Jacin eased her head over to the side and water burbled out of her mouth, though not as much as Cress expected. Jacin held Cinder in place, keeping her airway clear, until she had stopped hacking. She was breathing again. Weak and shaky, but breathing.
Cinder opened her eyes and Jacin eased her into a sitting position. Her right arm flopped. Her hand found Jacin’s arm and squeezed. She spat a few more times. “Good timing,” she croaked.
Water was glistening on her lips and chin until Iko reached forward and wiped it away with her sleeve. Cinder looked at her and her eyes lightened, though her eyelids still drooped with exhaustion.
“Iko? I thought…” With a groan, she fell onto her back.
Iko squealed and made to collapse onto Cinder, but reconsidered. Instead, she scurried around Jacin so she could lift Cinder’s shoulders and cradle her head in her lap. Smiling wearily, Cinder reached up to pet Iko’s braids. Her cyborg hand was missing one of its fingers.

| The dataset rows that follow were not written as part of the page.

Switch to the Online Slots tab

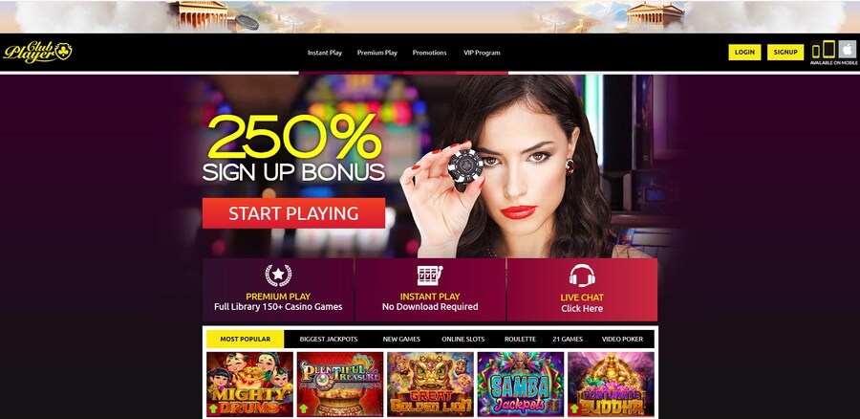(462, 339)
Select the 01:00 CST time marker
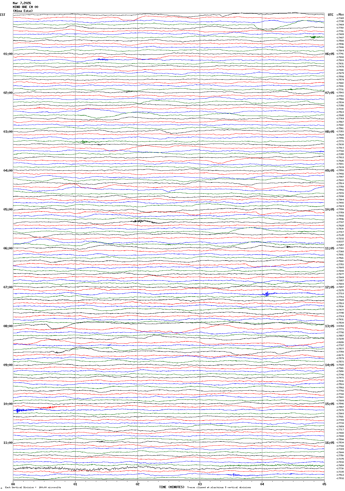The width and height of the screenshot is (345, 491). 8,54
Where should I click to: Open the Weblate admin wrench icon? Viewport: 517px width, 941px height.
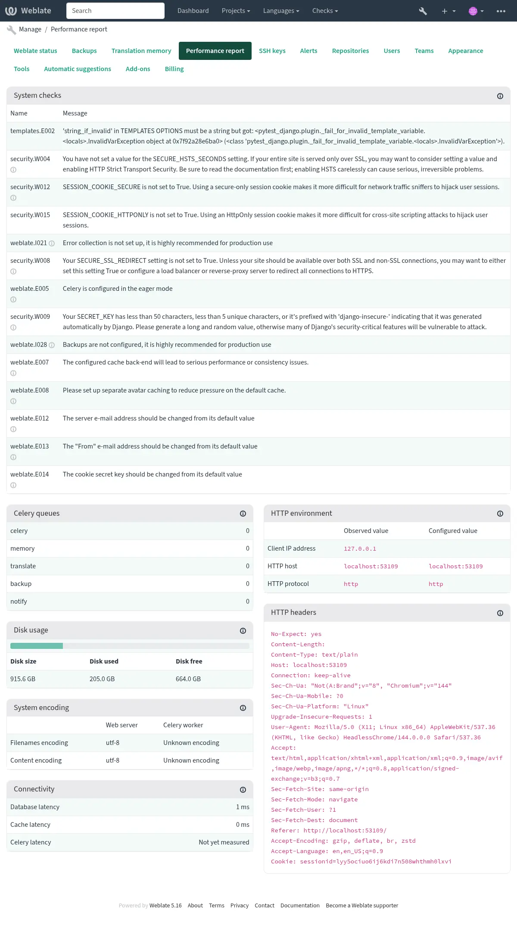pos(422,11)
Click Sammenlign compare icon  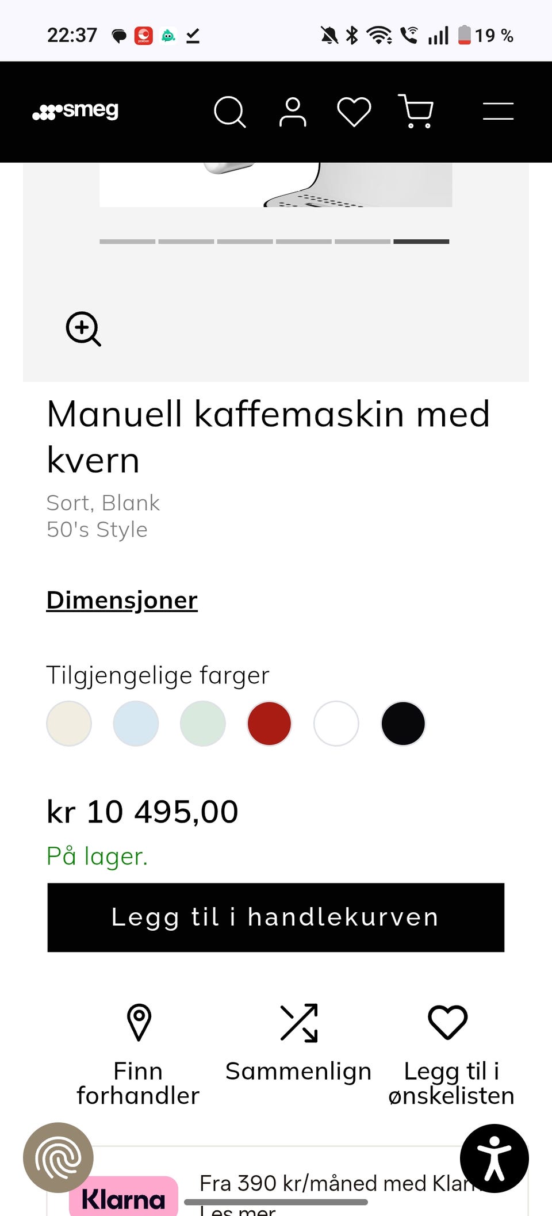click(298, 1023)
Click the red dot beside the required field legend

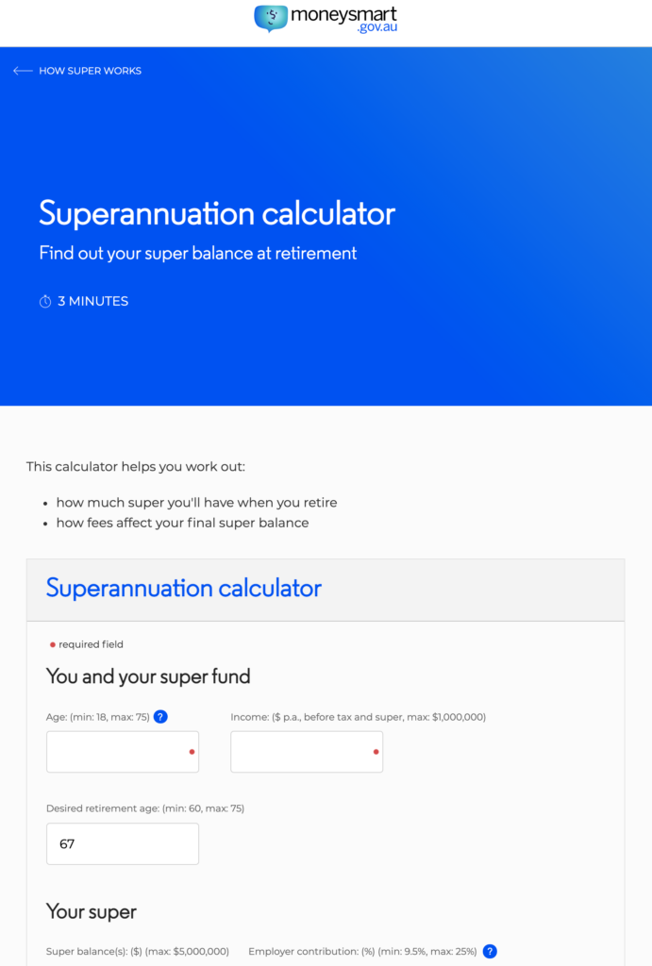(53, 644)
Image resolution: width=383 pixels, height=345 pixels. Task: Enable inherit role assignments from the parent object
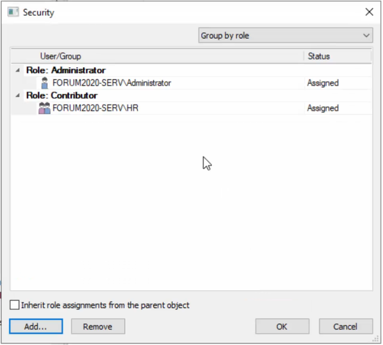pos(14,305)
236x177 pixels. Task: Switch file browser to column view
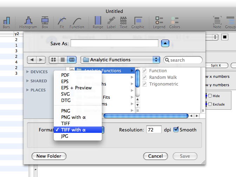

“We can’t stay here,” said Jacin, rubbing water droplets from his cropped hair. “They’ll start the search closer to the palace, but it won’t be long before they barricade the whole lake. We need to find someplace for her to recover.”
“Any ideas?” asked Thorne. “We’re not exactly in friendly territory.”
“I need medical supplies,” said Cinder, her eyes shut. “A soldier bit me. Should clean the wound before it’s infected.” She sighed, too exhausted to go on.
“I wouldn’t mind a warm meal and a clothes dryer so long as we’re making demands,” said Thorne. Leaning forward, he stripped off his soaking wet shirt.
Cress’s eyes widened, glued to him as he wrung the lake out of the shirt, water splattering on the concrete.
Jacin said something, but she didn’t catch what.